I’m performance testing zfs, xfs, btrfs and ext4 on a Debian 13 VM, and the results so far are interesting. In dbench testing, zfs has highest throughput, and ext4 has lowest latency.
You can see that at low load, e.g. just a few i/o streams, BTRFS comes out on top, so it would be fine for a general purpose multimedia and gaming desktop.
But server usage is a different story and ZFS throughput is great under high load, while ext4 latency remains low under heavy load. In contrast, BTRFS performance falls off under heavy load.
@J_J_Sloan Thanks for taking the time to run and share these benchmarks.
If you happen to have it handy, it might help readers interpret the results even better if a bit more context around the test environment were included. Things like the VM configuration (vCPU count, RAM), underlying storage type (NVMe vs SATA, host filesystem), ZFS pool layout and recordsize, and whether any non-default mount or tuning options were used can make a meaningful difference in how these numbers are read.
Totally optional, of course! But this has peaked my interest. So even a short summary would add a lot of clarity for anyone trying to compare this to their own setups or reproduce similar tests.
Either way, thanks again for posting the graphs and results!
why are you smoothing the graphs? These are discrete data points. Consider unsmoothed lines between each point (and marking the actual data points on the graph), or perhaps a bar chart.
what are you testing on? Is the underlying hardware is ssd, hdd, raid etc. Are you testing on a raspberry pi? A laptop? A consumer CPU? An enterprise CPU? A cloud VM instance?
what is your test methodology? Does “MB/s” graph label refer to disc writes, disc reads, or a mixture of both? Is this small files, large files, random access etc?
Anyone who’s unable to mindread your test process and hardware environment will find that these graphs are meaningless.
You graphs suggest that both ext4 and btrfs have a performance dip at around 350 clients. That’s potentially interesting, if you wrote this up properly and visualised the data properly.
Hardware details:
Host: Proxmox 9.1.2 on Dell Optiplex 3000
VM: Debian 13, 2 VPCUs, 4 GB RAM
Guest disks are running on host HDD
In dbench, the “MB/s” graph label refers to the following:
Mix of Reads and Writes
The MB/s throughput reported by dbench represents a mixture of both disk reads and writes.
Dbench is designed to emulate the I/O patterns of a real application (specifically a file server under NetBench-style load).

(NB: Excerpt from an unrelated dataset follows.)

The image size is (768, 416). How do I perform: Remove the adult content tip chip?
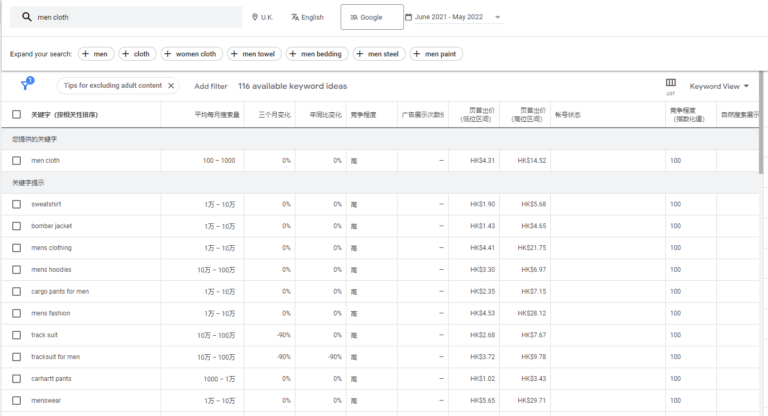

In its default configuration, it is heavily weighted toward writes, with approximately 90% of operations being writes and only 10% being reads.
Access Pattern and File Sizes
The workload is not a simple “large file” or “random access” test but a complex sequence of operations based on a “loadfile”.

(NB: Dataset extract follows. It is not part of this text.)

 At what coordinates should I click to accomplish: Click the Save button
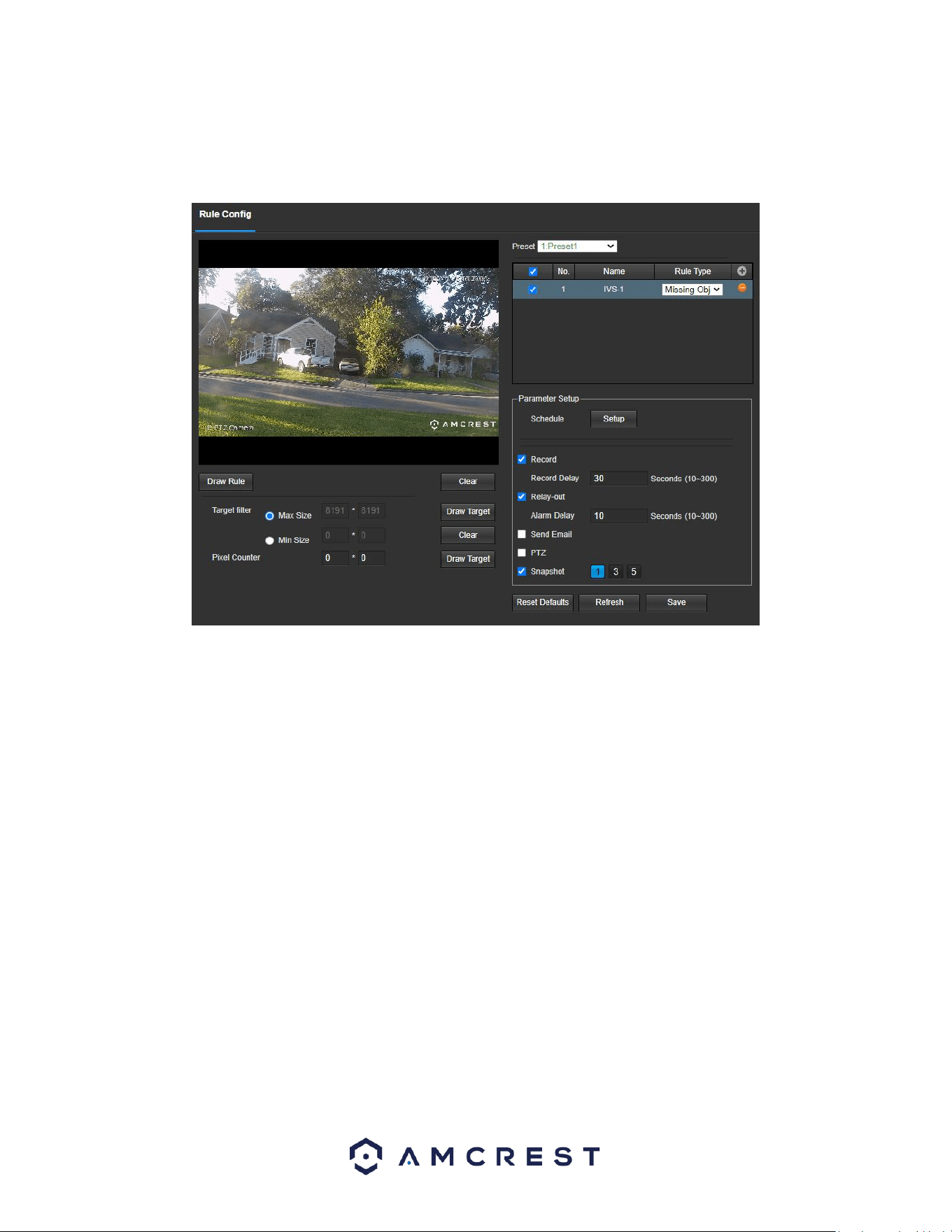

File Sizes: It manipulates a pool of files ranging from a few kilobytes up to approximately 20 megabytes.
Access Pattern: The operations include a mix of sequential and random-like activity, including opening, reading, writing, closing, and deleting files, as well as directory operations like renaming.

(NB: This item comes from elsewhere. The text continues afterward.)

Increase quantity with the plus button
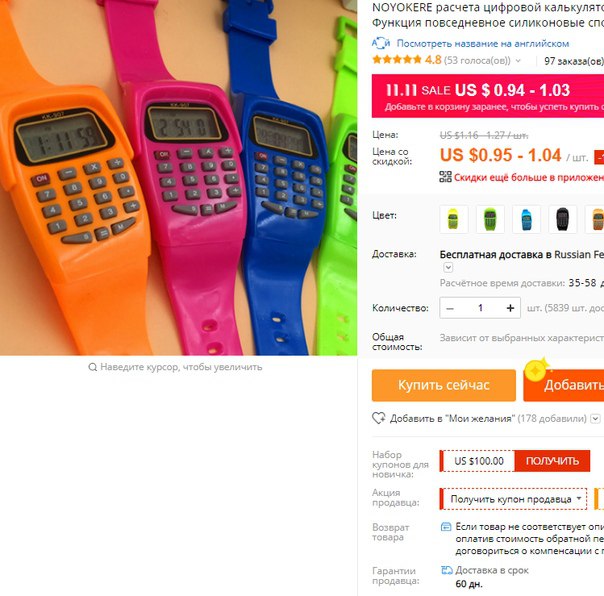Image resolution: width=604 pixels, height=596 pixels. point(510,308)
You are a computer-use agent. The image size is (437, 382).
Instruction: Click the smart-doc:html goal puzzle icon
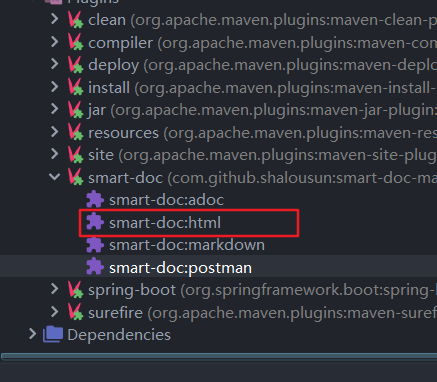coord(95,222)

Concurrency: The throughput reflects these operations being performed by multiple concurrent “clients” or threads (e.g., 10, 100, etc.), making it a test of how the filesystem handles high metadata and I/O contention
Even if the hardware details were not known, the relative performance is informative.
Did you write point 3 of your response with an LLM?
Alongside the hardware you used, it’s also important to know which kernel version you used and which version of zfs did you use.
Even if the hardware details were not known, the relative performance is informative.
Is it?
We now know you’re benchmarking on an HDD. People using these filesystems on an SSD may expect very diferent performance. I would dispute that you could compare an HDD filesystem benchmark with an SSD filesystem benchmark, due to the seek latency affecting filesystems differently.
Is 2 vcpus enough to serve the load of 2000 clients? Probably, but maybe not? Without knowing the number of cores people can’t judge whether the benchmark results might be applicable to their own environment.
“Did you write point 3 of your response with an LLM?”
Google AI was able to provide the answer you sought. Is that a problem for you?
“Alongside the hardware you used, it’s also important to know which kernel version you used and which version of zfs did you use.”
These are all straight Debian 13 standard:
Kernel: 6.12.57+deb13-amd64 #1 SMP PREEMPT_DYNAMIC
ZFS: version 2.3.2-2
“We now know you’re benchmarking on an HDD. People using these filesystems on an SSD may expect very diferent performance. I would dispute that you could compare an HDD filesystem benchmark with an SSD filesystem benchmark, due to the seek latency affecting filesystems differently.”
OK.
“Is 2 vcpus enough to serve the load of 2000 clients? Probably, but maybe not? Without knowing the number of cores people can’t judge whether the benchmark results might be applicable to their own environment.”
Feel free to prepare a test environment, run and record benchmarks and provide full documentation.